[RECORDED DATA Boundary: Start]
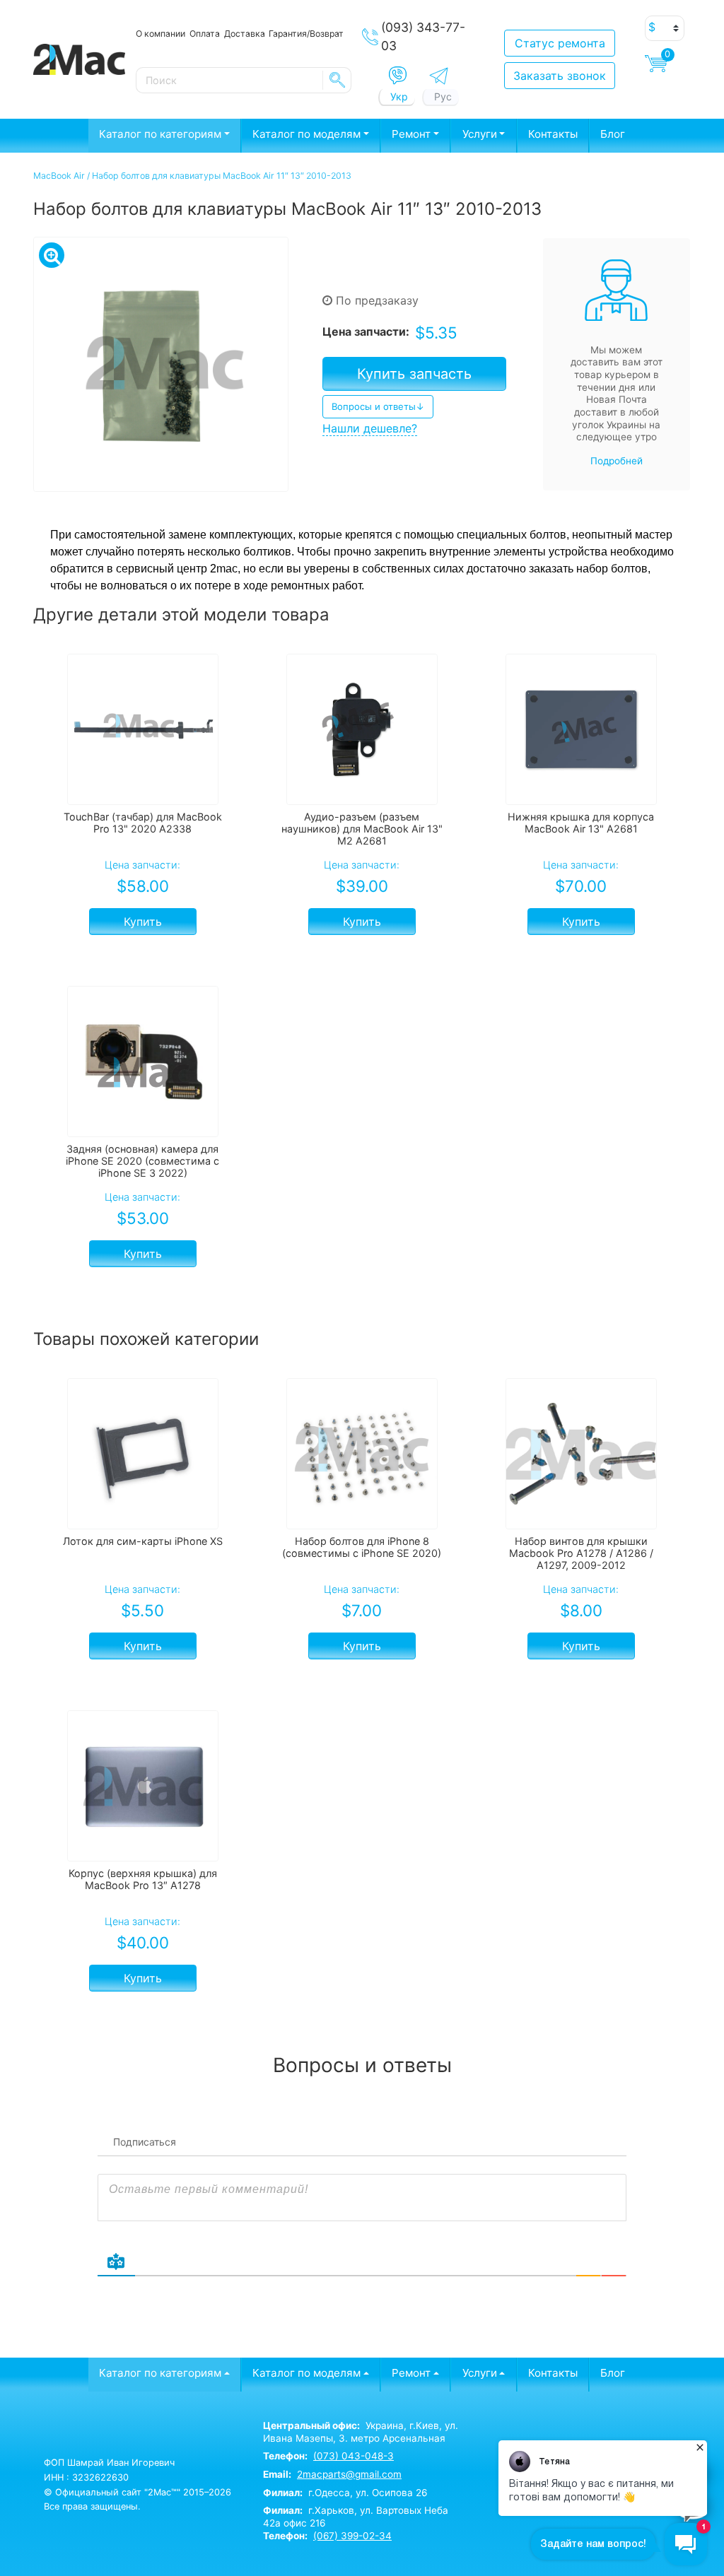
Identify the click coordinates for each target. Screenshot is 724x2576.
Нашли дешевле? (369, 428)
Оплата (204, 33)
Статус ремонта (560, 43)
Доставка (244, 33)
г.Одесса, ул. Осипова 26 (345, 2492)
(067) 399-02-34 (352, 2535)
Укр (399, 96)
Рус (443, 96)
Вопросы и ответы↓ (378, 406)
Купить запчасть (414, 373)
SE (337, 80)
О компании (160, 33)
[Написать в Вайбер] (398, 75)
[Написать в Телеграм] (438, 76)
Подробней (616, 460)
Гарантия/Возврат (306, 33)
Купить (143, 921)
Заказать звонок (559, 76)
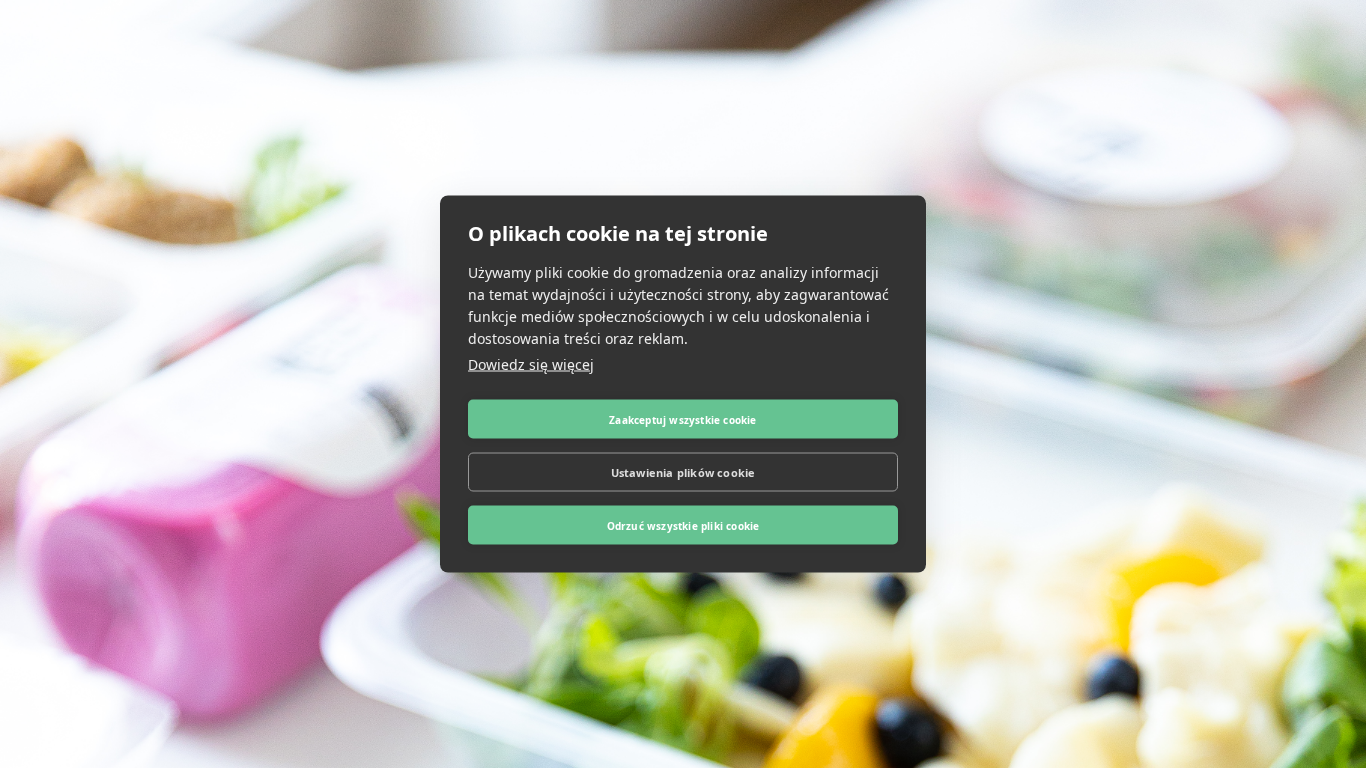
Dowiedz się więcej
[RECORDED DATA Boundary: End]
WHAT THIS TASK INVOLVES –
Starting with the line that contains "г.Одесса, ул. Осипова 26 (345, 2492)", give the lines again exactly as they appear through the last line of the data, pictures excluded.

EXERCISE OUTPUT –
г.Одесса, ул. Осипова 26 (345, 2492)
(067) 399-02-34 (352, 2535)
Укр (399, 96)
Рус (443, 96)
Вопросы и ответы↓ (378, 406)
Купить запчасть (414, 373)
SE (337, 80)
О компании (160, 33)
[Написать в Вайбер] (398, 75)
[Написать в Телеграм] (438, 76)
Подробней (616, 460)
Гарантия/Возврат (306, 33)
Купить (143, 921)
Заказать звонок (559, 76)
Dowiedz się więcej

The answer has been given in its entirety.